### Provided passage

In another case, an Indian digital collections company exposed the interface for reporting on activity across lenders’ cases, including the names of the individuals they were pursuing for payment. 

Turning to our collection of saved HTML, we searched for "@gmail.com" to identify pages with some kind of email address. That gave us 95 apps with some contact information; while some of those were personal portfolios, they also included even more lead lists for sales and talent acquisition departments. 

Confidential Business Data

While the legal protections for PII make it an obviously sensitive form of data, the more natural fit for Python apps is business intelligence. Searching the text of our scraped HTML pages we found 2,140 pages that included “dashboard,” 284 with “revenue,” 278 with “pipeline,” and 963 with “customer.” Manually reviewing a sample of instances confirmed that real business intelligence data was accessible through these apps. 

One instance had information about call performance across different Verizon brands running from 2024 to mid-2025. UpGuard notified Verizon and this data is no longer available. 

Other dashboards tracked sales performance for various kinds of ecommerce businesses.

### Given material
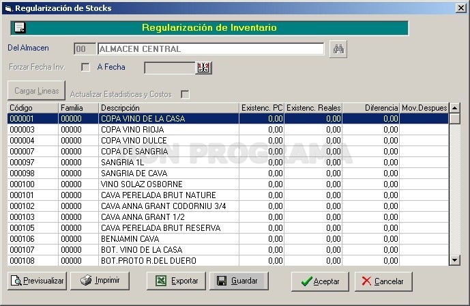Toggle the Forzar Fecha Inv. checkbox

coord(85,67)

### Your task
Can you extend the passage above about exposed Python apps leaking confidential business data, picking up right after its final sentence?

### Task response
Dashboards also included product performance and user engagement metrics.

These data classes do not have the privacy protections of personal information, but revealing them to the world is not ideal. If the data is valuable enough to your business to build a BI dashboard, it’s probably damaging to give it to your competitors. 

Recommendations

Streamlit is a powerful tool for making data apps more accessible. As AI makes writing the code for those apps even easier, tools to share it with humans become all the more important. However, as those apps become more valuable to your business and process real customer and performance data, so too does the importance of securing them.

Avoiding data leaks due to insecurely configured Streamlit apps comes down to having an inventory of user-created applications, an inventory of the data assets available to those apps, and appropriate access controls relative to the data assets. Once you know what apps are processing data of some sensitivity, then you need to apply the proper controls.

Apps with sensitive data should not be running in the public Community Cloud. They should be running on infrastructure that your security team can monitor. If they don't need to be accessible to outside parties, limit access to an internal network. Applications with data of any sensitivity should require authentication, but as a rule of thumb, you don't need to overthink this: just enable authentication. You won't regret it.

Managing applications as part of a security program is the ideal. In reality, you also want some kind of detective capability for shadow AI or exposures of your data by third parties. For this, products like UpGuard's User Risk and Threat Monitoring can help to detect unmanaged applications and find applications that might be exposing your data.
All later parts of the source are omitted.